There is a version of the GLP-1 compounding story that looks like regulatory hygiene. The shortage that justified compounding has been resolved. The FDA is restoring normal rules. Compounding pharmacies should not be making copies of patented drugs when the originals are available. That version is coherent and defensible.

There is another version that is harder to dismiss. The branded versions of semaglutide, tirzepatide, and liraglutide cost between $900 and $1,300 a month in the United States without insurance. The same drugs cost between $90 and $140 a month in Germany, France, and the United Kingdom. The molecule is identical. The manufacturing process is identical. The difference is the pricing structure of the American pharmaceutical market, which permits brand holders to charge whatever a given market will bear with minimal regulatory constraint on list price.

Compounding pharmacies entered this market during a genuine shortage — a period when patients with prescriptions could not obtain the branded product because Novo Nordisk and Eli Lilly could not produce enough of it to meet demand. The FDA permitted compounding under its shortage authority. Compounding pharmacies built supply chains, trained staff, and created a delivery infrastructure. Patients began using the compounded versions, including patients who could not have afforded the branded versions at any price. Telehealth platforms built businesses around the compounded product. Primary care physicians incorporated it into their practice.

Now the FDA has proposed to end that. The shortage, officially, is over. The branded products are available. The compounding justification, legally, has expired. Novo Nordisk and Eli Lilly have made clear they want the compounding pharmacies out of their market.
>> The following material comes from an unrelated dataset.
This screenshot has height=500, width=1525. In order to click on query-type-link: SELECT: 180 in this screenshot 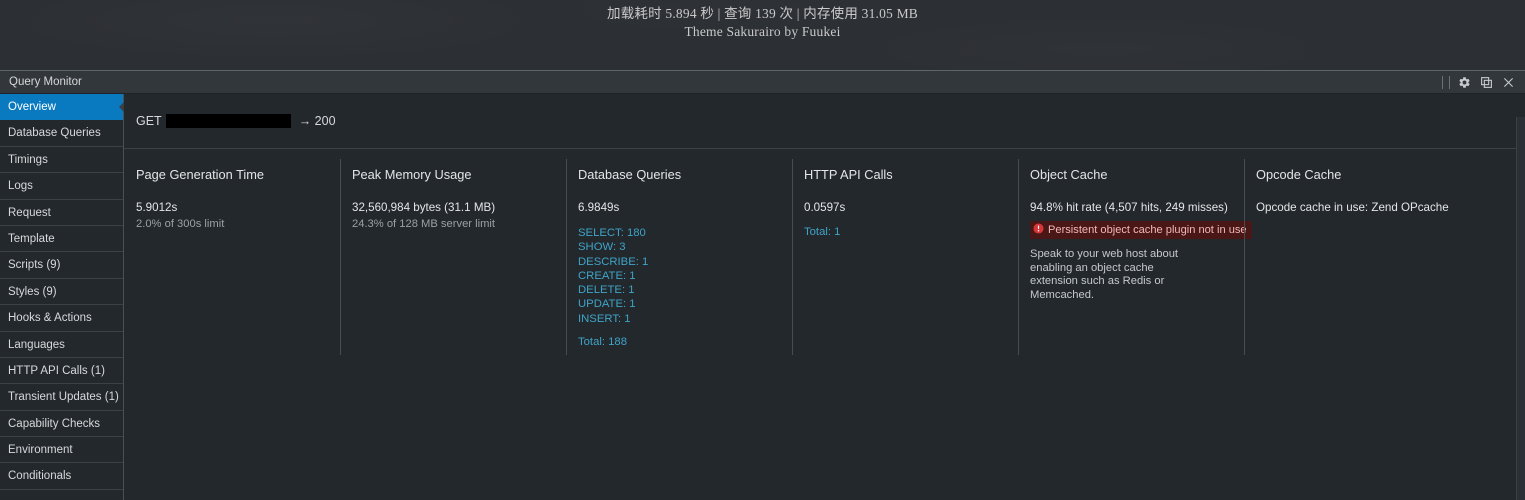, I will do `click(678, 233)`.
Their lobbying position and the FDA’s regulatory proposal arrived in close proximity.

The pharmaceutical industry does not apologize for protecting its intellectual property. It is not required to. Patent protection for novel drugs is the explicit deal the federal government has made with the pharmaceutical sector in exchange for the investment required to develop new treatments. The argument is that without that protection, the investment would not happen and the drugs would not exist. That argument has merit. It does not fully explain a tenfold price difference between the United States and Germany for the same drug under the same patent.

The 1.5 to 2 million Americans currently using compounded semaglutide will now navigate a choice between a branded product at a price most of them cannot sustain and discontinuing a treatment that is managing real metabolic disease. Some will find insurance coverage. Most will not. The business that was built to serve them — and that served them well enough to attract millions of patients — is being dismantled by a regulatory process that is technically correct and practically devastating. Both of those things can be true at once. In the American pharmaceutical market, they often are.